Bad News and Other News
I didn't catch the original Bad News Bears (1976), so am not qualified to say whether Richard Linklater's new version is superior to the original. I certainly had reason to hope so, based upon my exposure to Linklater last year--Before Sunrise, Before Sunset, Waking Life, and Tape were all, to my mind original and engaging. Even School of Rock, not ordinarily my type of movie, held my interest with its clever treatment and solid pacing, although nearly two hours of Jack Black were a severe test.
Alas and alack, I found Linklater's update (or remake, or whatever it is) pretty dreary. It's the basic one-joke movie (cute kids who are also obnoxious) with a dash of redemption tossed in, and though Billy Bob Thornton pretty much carries things for the whole ride, it's a load even for an actor of his talent. Here's the concept: a washed-out drunk, a sort of Bad Santa turned vermin exterminator, who made it to the major leagues for one game, is brought in to coach a little league team. The kids are impossibly inept and gifted only in attitude. They play terribly, then get better, then wind up in the championship game against the team that humiliated them early in the season (a team coached by Greg Kinnear, whose schmuck beneath the good guy pose is getting terribly tedious). It's really a movie for kids whose parents don't mind a little coarse language.

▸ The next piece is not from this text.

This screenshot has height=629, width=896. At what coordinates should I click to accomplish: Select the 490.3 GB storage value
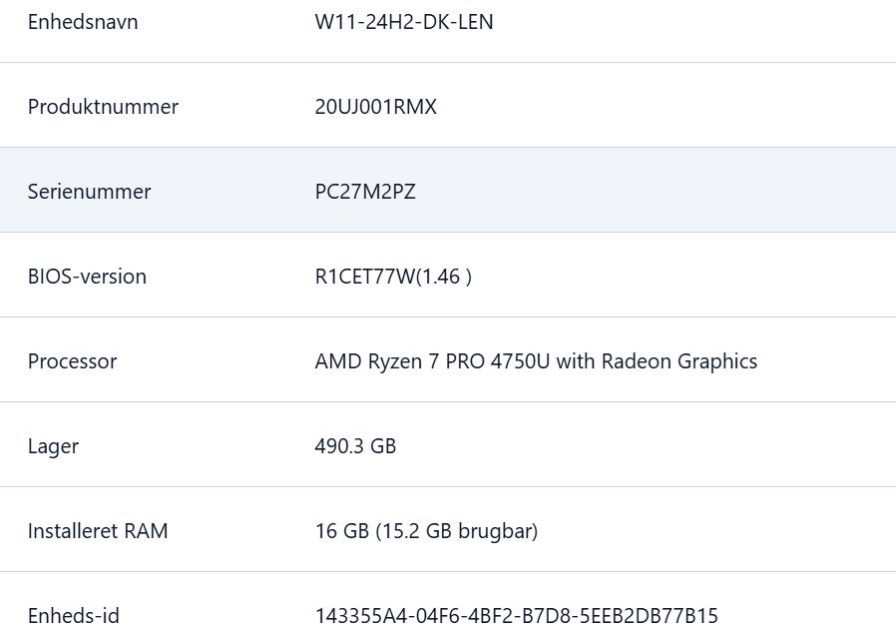pos(355,446)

I don't know quite how to account for the enthusiasm which the new film has generated among critics and in the blogs, but I suspect that many of reviewers saw the original as early or pre-adolescents, loved it, and because Linklater was reasonably faithful to Ritchie (again, I'm guessing here), found this edition nostalgically satisfying.
I last mentioned the work of French director Lauren Cantet with the estimable Time Out (2001), distinguished by being one of the few contemporary films about the waking activity which consumes more of our lives than any other one: work, or in this case, being out of work. An early film, Human Resources (1999), is an even more subtle and interesting entry. A working-class provincial family sends their son off to business school in Paris so that he can have a management career. He chooses a trainee's position in the company that has employed his father in a shop floor job for decades (an unlikely choice by the son, but you can get past it). The big issue of the 1990s in French industry was the transition to the 35-hour work week, promoted by government and industry as providing more leisure time, resisted by certain unions--and especially the Communist C.G.T.--as cutting out five paying hours a week. It is the job of Franck (the son), to devise a program to sell the idea to the workers of his father's shop and their militant, rigid, and very funny union spokesperson (delightfully played by Danielle Mélador). Franck is successful, only to discover that his father's job is to be eliminated in the consolidation. He turns coat, exposes management's plan to eliminate jobs all along, and sparks a wildcat strike at the plant. His father actually opposes him all the way, first in accepting the shorter work week, then in going up against management. He is the perfect embodiment of the old-line French factory worker for whom any change was bad, worse if it came from management. Cantet handles the tensions within the plant, and within Franck's family, not to mention the hostility felt by provincials for those schooled in Paris, with great delicacy, and we get a clear and sympathetic statement of each faction's point of view. Incidentally, in the May referendum by which France rejected the European constitution this year, one of the central issues often cited was the working classes' fear of losing the 35-hour week.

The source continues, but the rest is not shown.